ModeEmit is the per-turn intent that asks claude to translate the settled design into a structured list of beads to create. It runs in the "ready" stage (post-grilling) and is the only mode that produces side-effects in bd databases.
type QuestionOption ¶
type QuestionOption struct {
ID string `json:"id"`
Label string `json:"label"`
Description string `json:"description,omitempty"`
}
QuestionOption is one selectable option attached to a grilling question.
type QuestionPayload ¶
type QuestionPayload struct {
Options []QuestionOption `json:"options"`
Recommendation string `json:"recommendation,omitempty"`
Rationale string `json:"rationale,omitempty"`
}
QuestionPayload is the JSON shape stored in metadata for kind=question.
type Runner ¶
type Runner interface {
Turn(ctx context.Context, req TurnRequest) (*TurnResponse, error)
}
Runner abstracts the AI session driver. The daemon supplies a real implementation that spawns the claude CLI; tests use a mock.
type Stage ¶
type Stage string
Stage identifies the current Beads-Forge stage. Mirrors the constants in internal/state to avoid an import cycle when the state layer references these names.
type TurnRequest ¶
type TurnRequest struct {
Stage Stage
Mode Mode
Title string
Plan string
History []HistoryMessage
UserText string
// Anvils is the set of registered anvils the AI may target when emitting
// beads (ModeEmit). Keys are anvil names; values are short hints.
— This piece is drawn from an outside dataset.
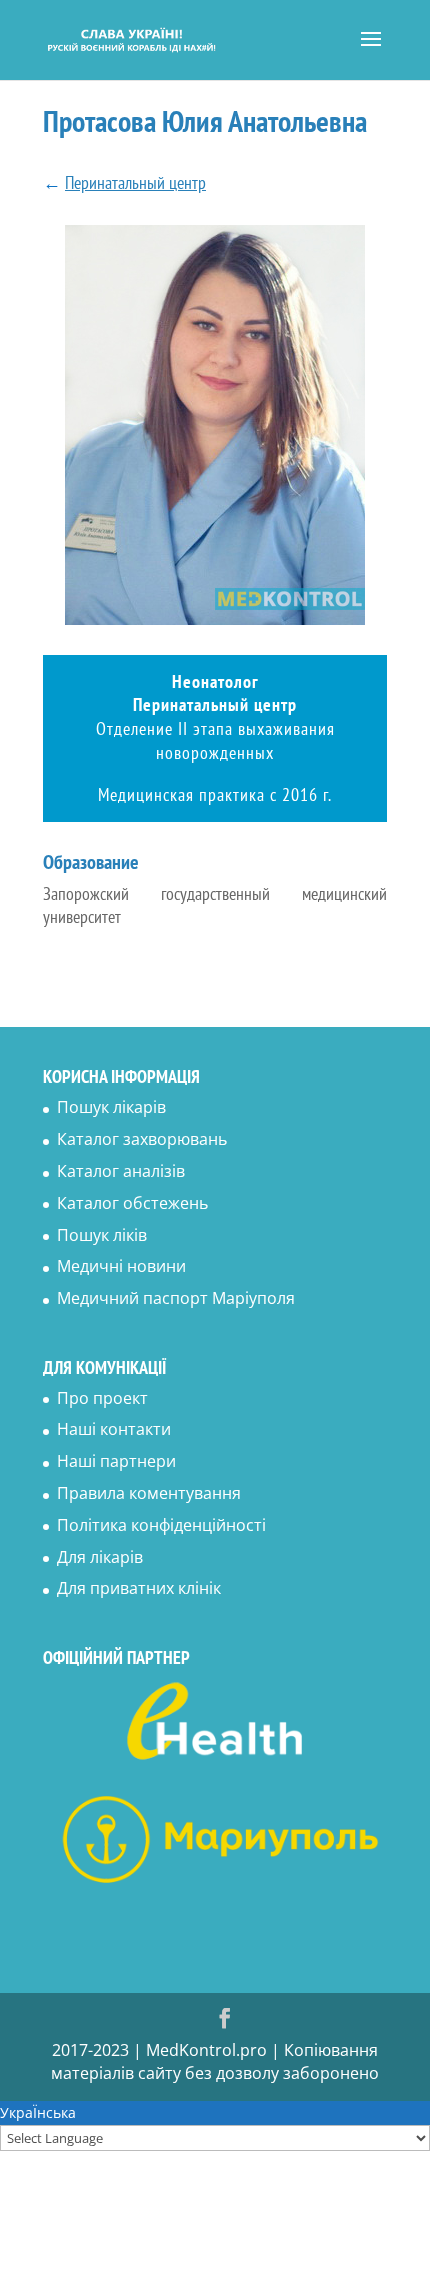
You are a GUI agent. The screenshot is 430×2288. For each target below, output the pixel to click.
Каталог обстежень (132, 1203)
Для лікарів (100, 1557)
Unused
// for chat / plan / grill modes.
Anvils AnvilContext
// Anvil is the session-scoped target for drafting / plan / grilling turns
// — the bead being designed already has an anvil association, so the AI
// is told the resolved name + absolute path up-front and uses it to read
// the codebase via Read / Grep / Glob. Nil leaves the anvil context out
// of the prompt (the AI then has to ask, which is what we're fixing).
Anvil *AnvilTarget
// SessionID identifies the originating Beads-Forge session and is logged
// when a turn fails (e.g. on timeout). Zero is acceptable for callers
// that don't have a persistent session (tests, one-off runs).
SessionID int64
}
TurnRequest is the input to Runner.Turn. The Runner uses it to assemble a stage-appropriate prompt that includes the session title, current plan, and the prior conversation.
type TurnResponse ¶
type TurnResponse struct {
Messages []EmittedMessage
NewStage Stage
NewPlan string
// CostUSD is the cumulative cost of this turn (best-effort — real
// runners read it from the claude stream, mocks may set 0).
CostUSD float64
// Emission is set when Mode == ModeEmit and parsing succeeded. Callers
// inspect this to materialise beads via bd; the returned Messages slice
// is empty in that case (the handler decides what to persist after
// materialisation).
Emission *EmissionEnvelope
}
TurnResponse is the output of Runner.Turn. NewStage is non-empty when the turn requested a stage transition (e.g. grilling reports "done"). NewPlan is non-empty when the turn produced a fresh plan that should replace session.plan.